The Central Bank of Turkey’s chunky 300bp rate hike last week, and pledge to use only its one week repo rate as the nut with which to adjust monetary policy, certainly stemmed the fall of the lira, but left it range bound in a limbo state — with investors uncertain as to where things would go next.
It was not until deputy prime minister Mehmet Simsek and central bank governor Murat Cetinkaya came to London this week that the lira regained value against the dollar, suggesting that like the rest of us at a point of crisis, what investors wanted most was the human touch.

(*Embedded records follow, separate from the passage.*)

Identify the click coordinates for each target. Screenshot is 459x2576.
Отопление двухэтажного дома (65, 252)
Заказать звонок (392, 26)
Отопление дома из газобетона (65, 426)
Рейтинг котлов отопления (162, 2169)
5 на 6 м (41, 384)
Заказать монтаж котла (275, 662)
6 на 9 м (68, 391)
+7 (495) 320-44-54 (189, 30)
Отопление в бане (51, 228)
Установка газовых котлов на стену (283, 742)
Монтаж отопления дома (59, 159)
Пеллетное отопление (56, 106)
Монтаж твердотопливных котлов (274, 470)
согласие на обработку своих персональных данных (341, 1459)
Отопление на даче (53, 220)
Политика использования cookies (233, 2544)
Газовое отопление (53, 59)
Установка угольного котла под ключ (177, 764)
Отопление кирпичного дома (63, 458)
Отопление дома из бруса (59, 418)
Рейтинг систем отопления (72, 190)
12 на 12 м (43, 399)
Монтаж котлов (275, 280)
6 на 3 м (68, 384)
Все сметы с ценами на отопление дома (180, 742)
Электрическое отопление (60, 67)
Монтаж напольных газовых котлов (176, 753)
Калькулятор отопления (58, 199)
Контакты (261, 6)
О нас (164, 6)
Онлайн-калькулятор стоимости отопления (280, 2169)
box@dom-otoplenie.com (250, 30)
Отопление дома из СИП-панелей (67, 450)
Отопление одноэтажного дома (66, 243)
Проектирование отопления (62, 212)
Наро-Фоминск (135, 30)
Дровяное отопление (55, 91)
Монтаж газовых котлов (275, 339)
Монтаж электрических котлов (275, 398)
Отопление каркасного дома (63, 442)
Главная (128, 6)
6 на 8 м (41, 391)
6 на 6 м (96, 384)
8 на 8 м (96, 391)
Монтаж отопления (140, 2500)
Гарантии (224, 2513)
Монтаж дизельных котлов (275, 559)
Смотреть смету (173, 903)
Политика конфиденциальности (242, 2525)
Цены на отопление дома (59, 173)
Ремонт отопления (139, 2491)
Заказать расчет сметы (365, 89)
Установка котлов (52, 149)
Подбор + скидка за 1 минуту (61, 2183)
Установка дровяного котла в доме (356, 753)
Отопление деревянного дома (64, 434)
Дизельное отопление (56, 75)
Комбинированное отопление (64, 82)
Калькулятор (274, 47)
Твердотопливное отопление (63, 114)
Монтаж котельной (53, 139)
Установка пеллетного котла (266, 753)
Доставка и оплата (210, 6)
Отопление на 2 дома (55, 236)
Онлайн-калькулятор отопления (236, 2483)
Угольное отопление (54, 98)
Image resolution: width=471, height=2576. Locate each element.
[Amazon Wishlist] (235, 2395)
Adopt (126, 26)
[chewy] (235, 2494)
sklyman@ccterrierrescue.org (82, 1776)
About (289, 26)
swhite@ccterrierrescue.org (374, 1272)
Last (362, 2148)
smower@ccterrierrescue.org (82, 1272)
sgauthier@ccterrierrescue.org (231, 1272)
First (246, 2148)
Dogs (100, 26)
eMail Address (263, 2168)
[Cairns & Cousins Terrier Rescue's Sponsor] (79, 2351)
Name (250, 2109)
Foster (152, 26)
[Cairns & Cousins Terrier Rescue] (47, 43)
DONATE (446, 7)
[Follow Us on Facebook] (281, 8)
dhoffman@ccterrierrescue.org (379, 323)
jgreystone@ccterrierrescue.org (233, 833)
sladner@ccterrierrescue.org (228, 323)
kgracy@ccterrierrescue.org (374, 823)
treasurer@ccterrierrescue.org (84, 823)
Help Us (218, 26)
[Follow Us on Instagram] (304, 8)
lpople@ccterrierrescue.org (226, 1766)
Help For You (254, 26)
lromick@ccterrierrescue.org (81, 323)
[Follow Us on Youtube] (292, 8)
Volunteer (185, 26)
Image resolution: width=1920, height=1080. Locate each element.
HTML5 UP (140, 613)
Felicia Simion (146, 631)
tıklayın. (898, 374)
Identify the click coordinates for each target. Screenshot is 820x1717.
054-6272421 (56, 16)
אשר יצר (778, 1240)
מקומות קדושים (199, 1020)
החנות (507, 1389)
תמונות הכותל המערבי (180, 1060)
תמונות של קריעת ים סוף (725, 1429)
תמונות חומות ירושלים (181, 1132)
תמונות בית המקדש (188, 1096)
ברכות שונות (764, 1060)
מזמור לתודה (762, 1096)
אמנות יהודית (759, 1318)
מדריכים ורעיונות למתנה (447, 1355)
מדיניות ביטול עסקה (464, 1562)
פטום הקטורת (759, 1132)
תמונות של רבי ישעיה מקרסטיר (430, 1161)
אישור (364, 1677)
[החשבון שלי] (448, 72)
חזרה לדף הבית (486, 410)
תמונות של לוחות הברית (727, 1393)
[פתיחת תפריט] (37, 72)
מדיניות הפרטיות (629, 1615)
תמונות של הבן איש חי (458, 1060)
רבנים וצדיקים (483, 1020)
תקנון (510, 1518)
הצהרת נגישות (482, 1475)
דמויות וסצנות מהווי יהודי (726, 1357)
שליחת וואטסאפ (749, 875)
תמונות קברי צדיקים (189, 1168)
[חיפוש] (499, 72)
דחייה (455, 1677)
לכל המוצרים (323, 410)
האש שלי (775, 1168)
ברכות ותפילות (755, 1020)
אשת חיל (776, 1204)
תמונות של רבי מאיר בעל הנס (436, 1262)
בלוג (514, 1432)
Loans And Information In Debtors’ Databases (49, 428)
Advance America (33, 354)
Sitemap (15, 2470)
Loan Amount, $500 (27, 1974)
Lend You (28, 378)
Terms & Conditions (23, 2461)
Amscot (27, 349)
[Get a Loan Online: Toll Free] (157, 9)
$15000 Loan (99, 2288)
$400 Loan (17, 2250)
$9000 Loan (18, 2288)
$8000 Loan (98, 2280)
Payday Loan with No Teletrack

Simsek and Cetinkaya met more than 100 investors in a 13 hour long series of back-to-back meetings. That certainly showed commitment. As regular commentator and BlueBay economist Timothy Ash wrote on Twitter, it “shows the impact of coming to London and giving institutional investors a bit of TLC, as opposed to a total kicking”.
Investors were happy to bask in the warm glow of face-to-face contact as the pair talked up Turkey’s reform agenda, judicial and labour market reforms, as well as reassuring the buy side that rates could go up again, should the May inflation numbers show noticeable acceleration.
The lira appreciated 9% against the dollar this week, dragging equity and local bond prices with it. And while the CBRT’s response clearly stopped the rot, investors took the greatest comfort in the hands-on approach of the country’s policy makers.